Insegnare matematica e fisica a partire dalla scuola materna: la proposta che arriva dal professor Giorgio Parisi, Nobel 2021 e componente del gruppo di lavoro istituito dal ministro della Pubblica istruzione e del merito Giuseppe Valditara insieme all'Accademia dei Lincei, ha destato interesse e stupore. È possibile spiegare e far comprendere questa materia, spesso definita oscura, anche a bambini dai 3 ai 5 anni? Sì, se l'approccio è quello esperienziale e concreto che, più che ai principi e alle leggi, avvicina alla pratica e alla concretezza delle piccole grandi azioni di ogni giorno. Imparare giocando e sperimentando: proprio il metodo che da qualche anno utilizza anche il professore Vincenzo Schettini, divenuto un influencer della fisica e idolo di migliaia di ragazzini (e che oggi, tra l'altro, sarà ospite del Liceo di Cisternino). Schettini è entusiasta di questa ipotesi: «Occorre recuperare la componente ludica della scienza dice per far crescere giovani curiosi e dalla mente aperta».

Professore Schettini, il premio Nobel Parisi ha avanzato la proposta di inserire l'insegnamento della fisica già a partire dall'asilo. Cosa ne pensa?
«Sono emozionato e sorpreso da questa notizia.

E, in base alla mia esperienza, penso che potrà essere un successo. Da quando è stato pubblicato il mio libro e vado in giro per le presentazioni nelle librerie mi sono reso conto che buona parte delle persone che si presentano al firmacopie con grande entusiasmo sono proprio i bambini dai 7 ai 10 anni. Sono tanti, non me lo aspettavo e mi sono chiesto il perché. Certo qui parliamo di 3-4 anni in più rispetto alla fascia della scuola materna ma sono convinto che è possibile generare attenzione e interesse».
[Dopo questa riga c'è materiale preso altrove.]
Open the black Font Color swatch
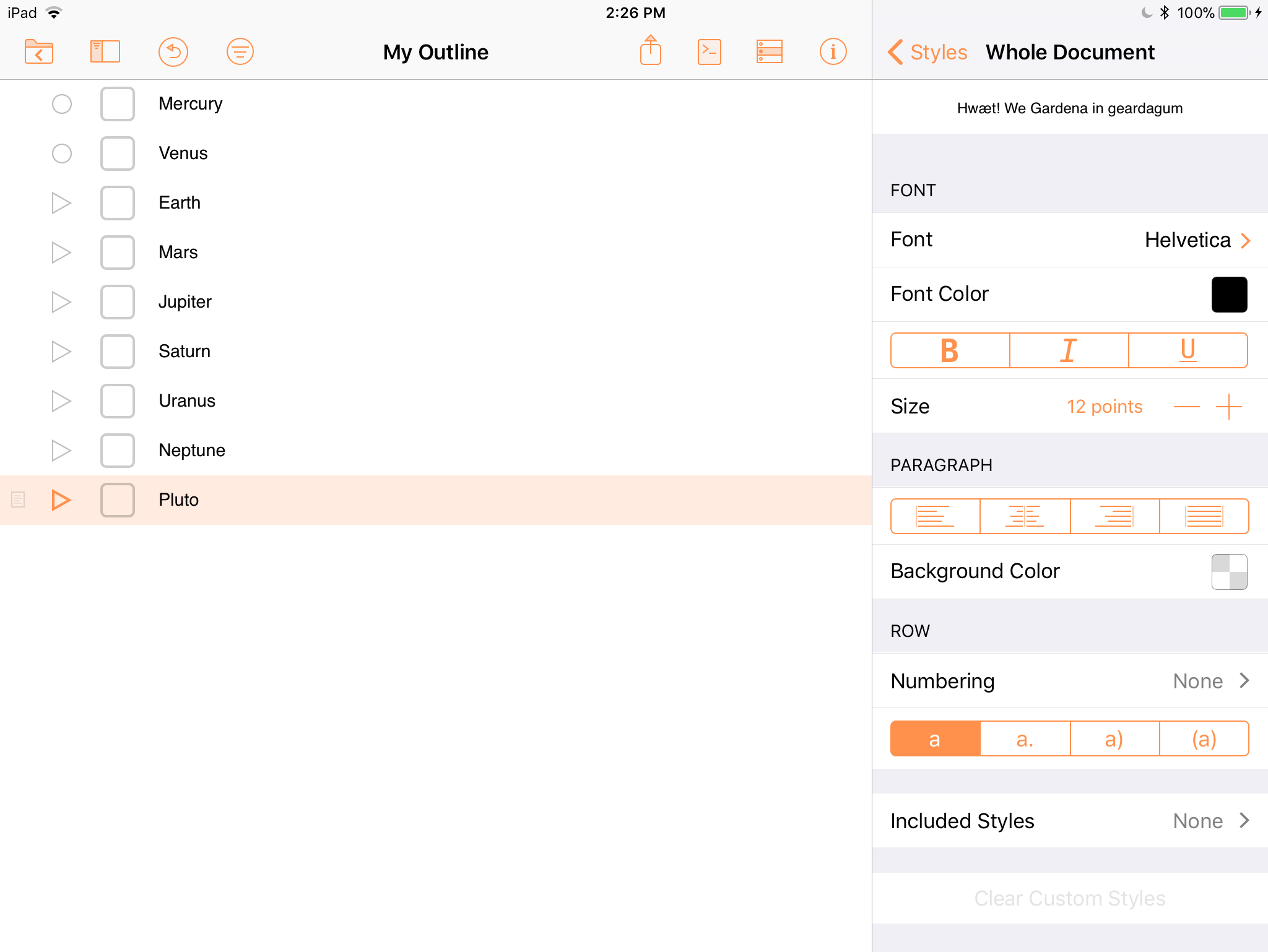Viewport: 1268px width, 952px height. [x=1228, y=295]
In che modo? Quale ritiene potrà essere l'approccio giusto?
«La fisica, la scienza in genere, è stupore. I bambini guardano in modo diverso ciò che faccio perché mettiamo in pratica degli esperimenti fatti con materie prime molto comuni e addirittura povere. Io stesso non dimenticherò mai un esperimento fatto in classe dalla mia maestra che mi ha fatto comprendere in modo indelebile la trasformazione dell'acqua dallo stato liquido a gassoso. La fisica che passa attraverso il gioco è accessibile a tutti, può stupire e soprattutto infondere un senso di sicurezza in modo da non arrivare alle superiori completamente estranei e, dunque, spaventati dalla materia. Insomma occorre recuperare la parte ludica della scienza, che oggi manca del tutto, e che è forse quella più entusiasmante e determinante per la comprensione».
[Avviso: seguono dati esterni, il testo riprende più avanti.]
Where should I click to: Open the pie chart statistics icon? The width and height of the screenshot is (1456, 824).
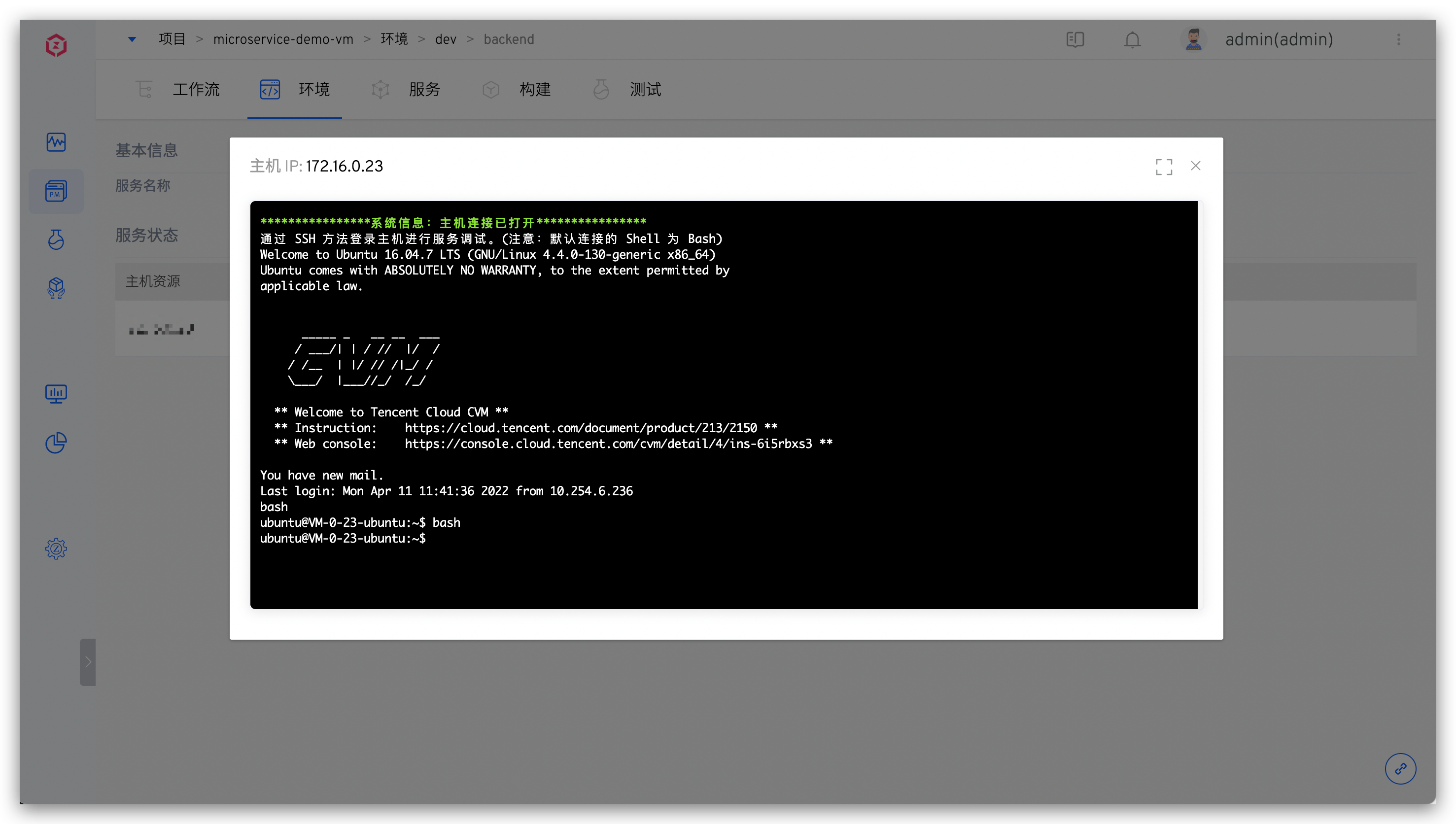click(56, 443)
Per fare questo occorre, come ha sottolineato anche il professor Parisi, fare formazione ai docenti. Un aspetto peraltro del quale lei già si occupa.
«Sì, la formazione è fondamentale, per cambiare metodo bisogna cambiare mentalità ma devo dire che c'è già grande interesse. Molti docenti hanno iniziato da soli: seguono video online, chiedono consigli, cercano di sperimentare a loro volta nuove forme di insegnamento più coinvolgenti. E peraltro chi lavora negli asili è già spesso personale aperto alla novità e alla creatività; gli operatori della scuola materna potrebbero ad esempio far passare il racconto dell'esperimento a mo' di fiaba, non sono tanto importanti i principi ma far predisporre all'apprendimento e alla comprensione».
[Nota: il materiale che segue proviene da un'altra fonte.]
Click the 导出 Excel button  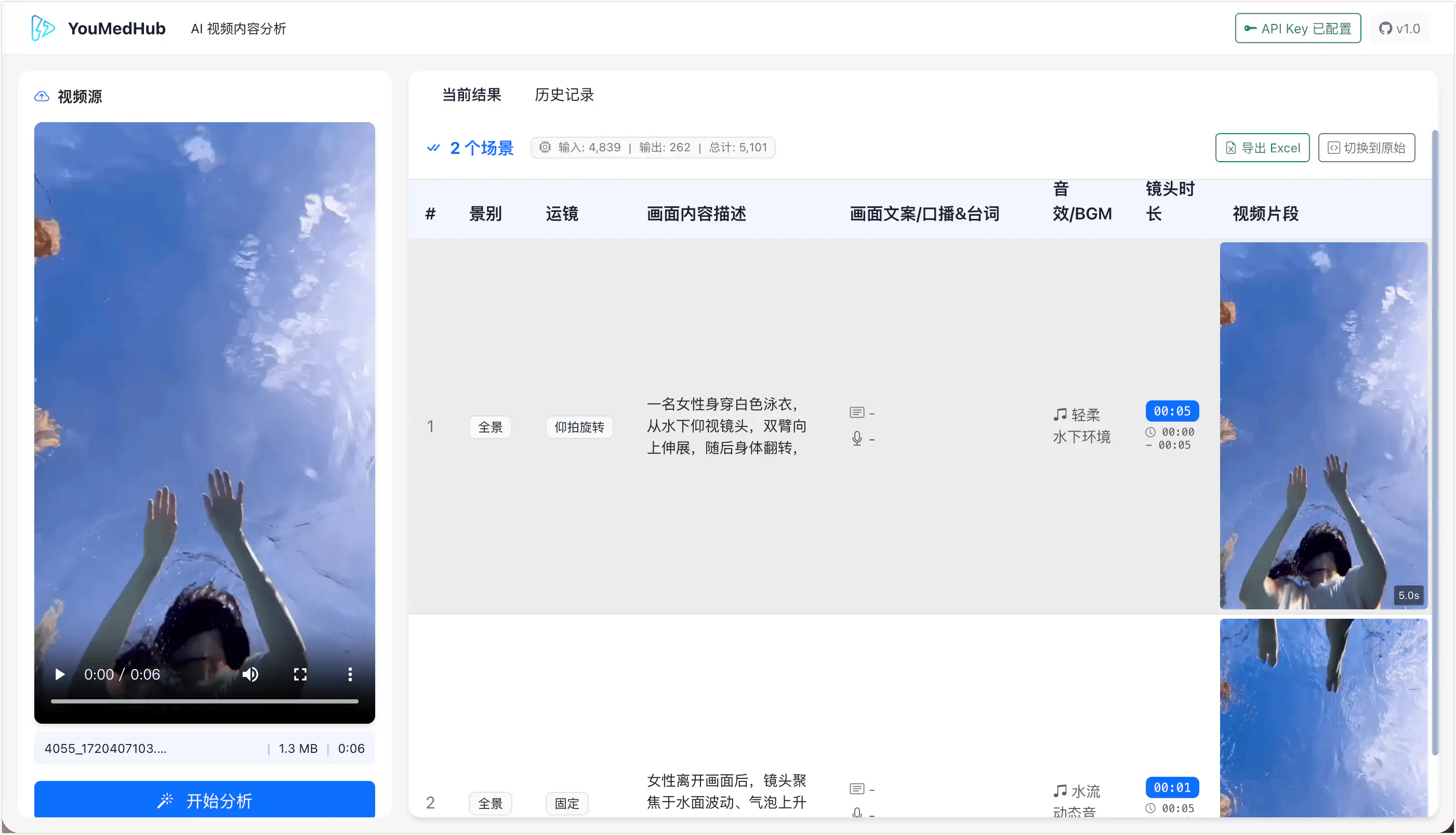(x=1262, y=147)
Quanto è importante studiare le materie scientifiche?
«La fisica è in ogni cosa che facciamo, dal semplice camminare e stare in piedi. Governa ogni cosa della nostra vita. Comprendere le materie scientifiche è importante perché apre la mente al mondo, ma bisogna far capire che non è astratta, anzi è mani in pasta. Riuscire a far appassionare a queste materie vuol dire far crescere ragazzi curiosi e poi non trascuriamo la prospettiva economica che ruota intorno a questo mondo: nel futuro ci sarà bisogno di molte figure specializzate soprattutto nel campo dell'energia, della tecnologia».

Cosa pensa della mamma finlandese che è scappata dalla scuola siciliana? Esiste davvero un gap così ampio?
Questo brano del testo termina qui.